Ich möchte heute mal ein Thema ansprechen, was mich aktuell sehr fertig macht - mehr als ich eigentlich dachte. Ich denke, helfen kann mir hier keiner so wirklich, weil das Dilemma nicht wirklich zu lösen ist, aber trotzdem möchte ich das hier einfach mal niederschreiben. Der Austausch hilft ja trotzdem irgendwie.
 
Kurz zur Geschichte: Ich arbeite in einer Einrichtung zur Weiterbehandlung für psychisch Erkrankte (also keine akuten Psychosen oder dergleichen). Dabei lernt man natürlich jede Menge Menschen kennen, mit verschiedenen Geschichten, Erkrankungen und Einstellungen. So unter anderem auch eine Schizophrenie Erkrankte in meinem Alter. Zunächst hatten wir nicht viel miteinander zutun, da ich in ihre Behandlung nicht direkt involviert war. Später kam es jedoch zu einer Vertretungssituation in welcher wir unter anderem zu zweit zu mehreren Praktika fuhren. Hierbei ergeben sich natürlich auch Gespräche über allerlei Themen und man lernt sich ein Stück weit kennen. Und wie das eben manchmal so ist, stellt man auch fest, dass man enorm viele ähnliche Ansichten hat, sich Interessen decken, etc. pp. Man kommt ja bei viel Zweisamkeit und Autofahrten auch im professionellen Rahmen mal ins Plaudern. Dazu kam noch, dass Sie von anderen Stellen innerhalb der Einrichtung schlichtweg bei der Frage, wie es nach der Behandlung weitergeht, übersehen wurde, sodass es zeitlich auch sehr eng wurde und ich mich ins Zeug legte, mit ihr alles in die Wege zu leiten, was auch gerade noch so klappte. Sie tat mir einfach wahnsinnig Leid. Sie ist eine wirklich extrem liebe Person, hilft anderen wo Sie nur kann und ist auch sehr intelligent - hatte schlichtweg großes Pech in jungen Jahren in die Erkrankung zu rutschen. Für die Unterstützung zeigte Sie sich sehr dankbar und Sie kam auch häufiger vorbei, um aus ihrem Leben zu berichten. Mit der Zeit wurden auch ihre Blicke zunehmend eindeutiger (weiß gar nicht wie ich das beschreiben soll. kann man sehnsüchtig schauen?), sie war regelrecht nervös, wenn Sie zu mir kam.
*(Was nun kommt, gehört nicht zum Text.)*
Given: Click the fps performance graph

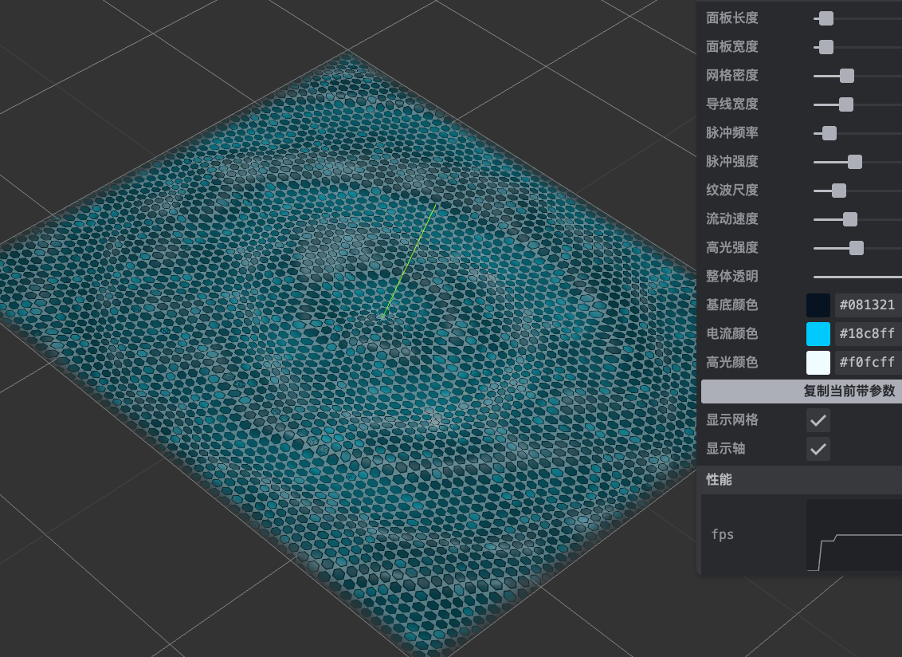Looking at the screenshot, I should [x=853, y=535].
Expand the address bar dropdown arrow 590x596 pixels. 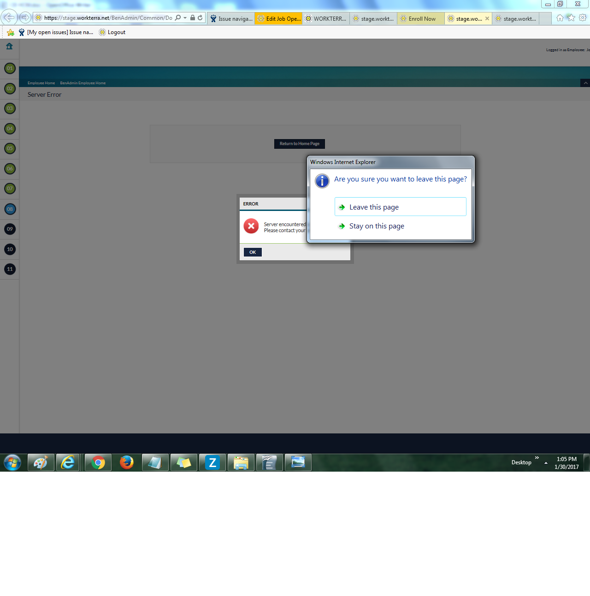coord(185,18)
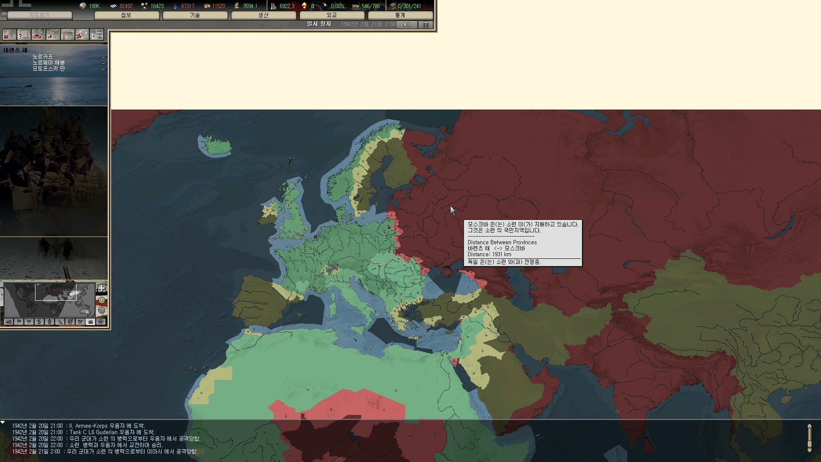
Task: Open the 외교 diplomacy tab
Action: point(332,15)
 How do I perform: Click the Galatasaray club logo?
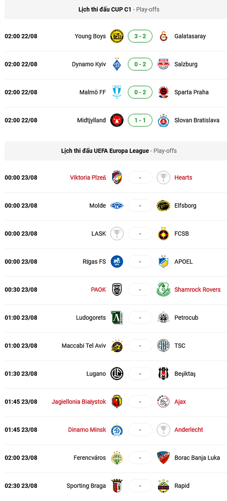[x=163, y=36]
Natürlich ist jegliche romantische Beziehung zu Klienten verboten und das war mir auch klar - weshalb ich versuchte, so professionell wie möglich zu handeln und ihr sachlich zu helfen. Vor etwa einem Monat endete ihre Zeit in der Einrichtung und kurz zuvor fing Sie auch an mich zu duzen, was ich zuließ und aufgrund des Behandlungsendes (+ ich war ja auch nicht ihr Therapeut) auch erwidert. Dass man hier auf's du umsteigt, ist prinzipiell nicht ungewöhnlich und auch nicht verwerflich. Ich bin mir aber durchaus bewusst, dass dies in dieser Situation ein Fehler war. Auch merkte ich längst, dass auch ich viel zu viel über Sie nachdachte.
Naja. Jedenfalls ging Sie dann vor zwei Monaten und man sah ihr am letzten Tag an, dass Sie nicht weiß, was Sie tun soll, sie wirkte traurig und kam extra noch einmal nur zu mir, um sich persönlich zu verabschieden. Alles Gute gewünscht, Sie wolle sich mal melden. Zja. Am liebsten hätte ich Sie umarmt und ihr meine Nummer gegeben, aber die Konsequenzen wenn das schief geht sind mir durchaus klar. Außerdem ist es moralisch und auch im Sinne des Berufsethos einfach mehr als zweifelhaft, das zu tun. Ich verkniff es mir also mit aller Macht und auch von ihrer Seite kam nichts - Sie war sich sicherlich auch bewusst, dass man das nicht darf. So ging Sie dann, wartete noch draußen um zum Abschied zu winken und fuhr dann.
Nuja, und seitdem geht Sie mir seit Wochen einfach nicht mehr aus dem Kopf. Auch wenn ich prinzipiell weiß, dass ich in Sachen Handynummer richtig gehandelt habe, frage ich mich jeden Tag, was wäre wenn ich es getan hätte. Es verfolgt mich regelrecht, die letzten traurigen Blicke, wie Sie vorher immer noch freudig vorbeikam - einfach alles.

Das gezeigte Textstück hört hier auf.